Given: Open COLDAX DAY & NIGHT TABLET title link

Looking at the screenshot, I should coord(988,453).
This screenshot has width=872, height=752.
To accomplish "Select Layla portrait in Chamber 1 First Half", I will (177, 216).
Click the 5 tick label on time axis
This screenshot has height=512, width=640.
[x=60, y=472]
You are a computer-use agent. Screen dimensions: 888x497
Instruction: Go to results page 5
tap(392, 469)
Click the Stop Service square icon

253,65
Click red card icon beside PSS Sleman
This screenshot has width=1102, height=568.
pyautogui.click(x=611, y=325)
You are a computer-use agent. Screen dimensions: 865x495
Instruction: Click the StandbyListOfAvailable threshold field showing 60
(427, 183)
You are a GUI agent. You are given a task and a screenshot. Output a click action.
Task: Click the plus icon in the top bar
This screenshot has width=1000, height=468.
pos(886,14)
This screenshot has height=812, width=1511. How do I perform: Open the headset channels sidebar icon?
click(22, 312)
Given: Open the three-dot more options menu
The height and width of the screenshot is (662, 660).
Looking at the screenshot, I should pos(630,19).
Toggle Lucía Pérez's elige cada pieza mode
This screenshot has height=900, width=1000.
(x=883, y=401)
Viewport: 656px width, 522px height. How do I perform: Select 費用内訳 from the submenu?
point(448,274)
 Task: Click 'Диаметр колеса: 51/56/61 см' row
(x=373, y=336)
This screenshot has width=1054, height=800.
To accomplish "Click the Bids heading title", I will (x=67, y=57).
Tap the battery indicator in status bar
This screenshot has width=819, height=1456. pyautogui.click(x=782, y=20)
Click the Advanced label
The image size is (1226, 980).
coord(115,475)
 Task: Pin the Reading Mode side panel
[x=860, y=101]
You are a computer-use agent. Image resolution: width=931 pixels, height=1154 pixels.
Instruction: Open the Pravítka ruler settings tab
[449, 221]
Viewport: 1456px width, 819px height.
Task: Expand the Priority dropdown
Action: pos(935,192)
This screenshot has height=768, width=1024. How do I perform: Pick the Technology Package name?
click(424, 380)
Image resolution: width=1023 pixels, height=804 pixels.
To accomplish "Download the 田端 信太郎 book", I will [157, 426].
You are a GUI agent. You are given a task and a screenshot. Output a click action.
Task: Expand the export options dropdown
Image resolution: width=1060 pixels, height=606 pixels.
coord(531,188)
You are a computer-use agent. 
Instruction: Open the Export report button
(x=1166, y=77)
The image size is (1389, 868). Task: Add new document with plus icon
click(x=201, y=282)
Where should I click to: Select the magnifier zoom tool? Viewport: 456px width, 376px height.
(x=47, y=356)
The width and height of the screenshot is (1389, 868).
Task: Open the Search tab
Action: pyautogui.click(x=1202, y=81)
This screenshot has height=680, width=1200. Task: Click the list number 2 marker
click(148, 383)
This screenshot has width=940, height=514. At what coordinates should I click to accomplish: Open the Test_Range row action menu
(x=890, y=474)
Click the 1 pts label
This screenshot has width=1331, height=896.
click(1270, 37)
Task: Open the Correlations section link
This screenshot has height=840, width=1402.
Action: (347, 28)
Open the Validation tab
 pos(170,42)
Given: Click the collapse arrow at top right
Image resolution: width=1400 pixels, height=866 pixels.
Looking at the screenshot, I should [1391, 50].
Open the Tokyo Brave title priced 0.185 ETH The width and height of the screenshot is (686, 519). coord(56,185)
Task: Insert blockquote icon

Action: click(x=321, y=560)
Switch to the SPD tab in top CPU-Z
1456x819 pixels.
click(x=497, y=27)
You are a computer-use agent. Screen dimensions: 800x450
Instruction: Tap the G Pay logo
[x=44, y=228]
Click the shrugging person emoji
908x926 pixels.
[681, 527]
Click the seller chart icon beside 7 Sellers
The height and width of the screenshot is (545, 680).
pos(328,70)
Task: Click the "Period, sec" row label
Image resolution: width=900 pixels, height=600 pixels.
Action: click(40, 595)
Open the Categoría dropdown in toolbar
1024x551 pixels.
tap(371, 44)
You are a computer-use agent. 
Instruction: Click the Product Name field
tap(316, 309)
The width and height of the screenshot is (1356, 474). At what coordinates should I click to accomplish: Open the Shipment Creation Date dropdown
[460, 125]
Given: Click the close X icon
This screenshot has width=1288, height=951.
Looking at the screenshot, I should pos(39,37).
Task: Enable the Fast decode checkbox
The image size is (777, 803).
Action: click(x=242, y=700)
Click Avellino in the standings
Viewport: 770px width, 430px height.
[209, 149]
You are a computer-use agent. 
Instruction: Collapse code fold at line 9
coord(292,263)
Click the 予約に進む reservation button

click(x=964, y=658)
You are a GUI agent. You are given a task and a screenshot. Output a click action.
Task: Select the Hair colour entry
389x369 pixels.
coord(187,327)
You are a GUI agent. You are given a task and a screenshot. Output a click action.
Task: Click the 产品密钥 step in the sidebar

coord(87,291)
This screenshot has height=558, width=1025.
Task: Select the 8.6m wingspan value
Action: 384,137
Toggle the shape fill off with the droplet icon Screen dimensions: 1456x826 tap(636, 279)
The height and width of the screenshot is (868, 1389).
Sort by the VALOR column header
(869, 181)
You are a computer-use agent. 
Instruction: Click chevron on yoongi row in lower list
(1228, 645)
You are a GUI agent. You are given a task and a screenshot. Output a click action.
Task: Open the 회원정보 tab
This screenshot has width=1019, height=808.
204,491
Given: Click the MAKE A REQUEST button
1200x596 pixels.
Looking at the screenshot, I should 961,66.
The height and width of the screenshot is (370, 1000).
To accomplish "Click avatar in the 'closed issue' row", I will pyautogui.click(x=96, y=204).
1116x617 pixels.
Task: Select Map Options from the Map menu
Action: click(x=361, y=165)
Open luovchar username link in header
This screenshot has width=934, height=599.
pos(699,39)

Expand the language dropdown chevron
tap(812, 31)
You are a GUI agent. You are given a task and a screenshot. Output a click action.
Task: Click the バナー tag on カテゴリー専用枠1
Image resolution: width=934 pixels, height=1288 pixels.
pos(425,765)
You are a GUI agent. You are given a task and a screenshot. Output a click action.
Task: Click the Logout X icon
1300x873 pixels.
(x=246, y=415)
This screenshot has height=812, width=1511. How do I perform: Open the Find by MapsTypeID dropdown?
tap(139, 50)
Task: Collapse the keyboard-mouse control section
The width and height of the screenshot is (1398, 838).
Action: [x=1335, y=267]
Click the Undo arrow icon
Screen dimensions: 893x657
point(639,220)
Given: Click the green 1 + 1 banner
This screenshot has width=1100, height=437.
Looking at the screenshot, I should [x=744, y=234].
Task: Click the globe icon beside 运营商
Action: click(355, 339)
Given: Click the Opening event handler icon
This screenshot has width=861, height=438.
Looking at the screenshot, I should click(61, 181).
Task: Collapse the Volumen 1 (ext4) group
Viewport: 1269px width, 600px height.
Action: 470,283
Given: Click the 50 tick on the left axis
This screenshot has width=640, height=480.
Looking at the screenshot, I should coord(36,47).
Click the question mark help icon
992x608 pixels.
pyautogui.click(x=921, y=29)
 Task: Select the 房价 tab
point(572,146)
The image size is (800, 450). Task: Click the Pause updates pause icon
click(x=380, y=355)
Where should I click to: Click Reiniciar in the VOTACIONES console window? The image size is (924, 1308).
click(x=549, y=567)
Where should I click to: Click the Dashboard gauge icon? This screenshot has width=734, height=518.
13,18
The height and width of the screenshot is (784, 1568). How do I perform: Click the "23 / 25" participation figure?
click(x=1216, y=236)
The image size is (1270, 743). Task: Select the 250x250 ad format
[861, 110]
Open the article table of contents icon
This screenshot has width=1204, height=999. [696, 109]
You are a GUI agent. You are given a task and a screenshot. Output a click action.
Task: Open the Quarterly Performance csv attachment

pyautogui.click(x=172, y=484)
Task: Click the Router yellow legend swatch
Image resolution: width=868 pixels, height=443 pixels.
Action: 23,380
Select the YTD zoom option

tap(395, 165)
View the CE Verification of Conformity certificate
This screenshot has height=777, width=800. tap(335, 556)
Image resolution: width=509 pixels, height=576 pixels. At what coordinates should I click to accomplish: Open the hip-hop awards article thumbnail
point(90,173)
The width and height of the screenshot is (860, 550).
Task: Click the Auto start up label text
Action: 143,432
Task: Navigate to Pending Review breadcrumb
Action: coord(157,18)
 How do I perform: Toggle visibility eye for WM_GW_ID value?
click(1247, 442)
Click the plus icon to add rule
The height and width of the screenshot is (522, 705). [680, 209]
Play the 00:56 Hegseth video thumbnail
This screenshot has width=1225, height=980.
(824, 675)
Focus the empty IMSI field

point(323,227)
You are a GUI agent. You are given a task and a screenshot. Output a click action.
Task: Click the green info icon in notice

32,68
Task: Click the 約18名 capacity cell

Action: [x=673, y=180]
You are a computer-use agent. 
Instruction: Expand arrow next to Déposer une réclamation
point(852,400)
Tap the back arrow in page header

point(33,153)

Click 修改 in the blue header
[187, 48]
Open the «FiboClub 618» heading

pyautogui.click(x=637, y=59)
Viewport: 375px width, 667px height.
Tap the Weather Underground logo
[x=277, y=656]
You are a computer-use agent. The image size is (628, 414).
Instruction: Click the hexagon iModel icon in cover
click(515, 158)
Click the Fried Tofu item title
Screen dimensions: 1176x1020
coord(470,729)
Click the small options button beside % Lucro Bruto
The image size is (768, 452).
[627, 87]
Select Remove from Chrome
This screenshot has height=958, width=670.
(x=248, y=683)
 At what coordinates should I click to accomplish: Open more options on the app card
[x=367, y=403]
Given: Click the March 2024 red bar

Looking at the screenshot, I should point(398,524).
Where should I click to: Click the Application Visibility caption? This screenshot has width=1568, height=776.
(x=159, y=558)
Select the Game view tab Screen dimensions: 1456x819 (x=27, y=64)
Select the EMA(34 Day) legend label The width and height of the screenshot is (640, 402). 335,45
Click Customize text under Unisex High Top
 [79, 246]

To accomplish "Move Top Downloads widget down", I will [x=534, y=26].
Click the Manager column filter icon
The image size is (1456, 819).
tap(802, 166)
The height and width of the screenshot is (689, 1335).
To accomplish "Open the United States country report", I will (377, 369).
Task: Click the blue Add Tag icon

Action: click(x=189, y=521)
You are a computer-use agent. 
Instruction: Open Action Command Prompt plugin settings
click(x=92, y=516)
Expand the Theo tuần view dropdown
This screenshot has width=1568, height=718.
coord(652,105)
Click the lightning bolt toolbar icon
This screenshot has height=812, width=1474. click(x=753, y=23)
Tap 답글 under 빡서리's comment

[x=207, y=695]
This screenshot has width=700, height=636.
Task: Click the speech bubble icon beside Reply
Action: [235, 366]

**Problem**
Format the rows from the line with "Open the Validation tab" to the line with "Open the Tokyo" as a JSON list of strings, one string per line, leaving out blank lines.

**Answer to the task**
[
  "Open the Validation tab",
  " pos(170,42)",
  "Given: Click the collapse arrow at top right",
  "Image resolution: width=1400 pixels, height=866 pixels.",
  "Looking at the screenshot, I should [1391, 50].",
  "Open the Tokyo Brave title priced 0.185 ETH The width and height of the screenshot is (686, 519). coord(56,185)"
]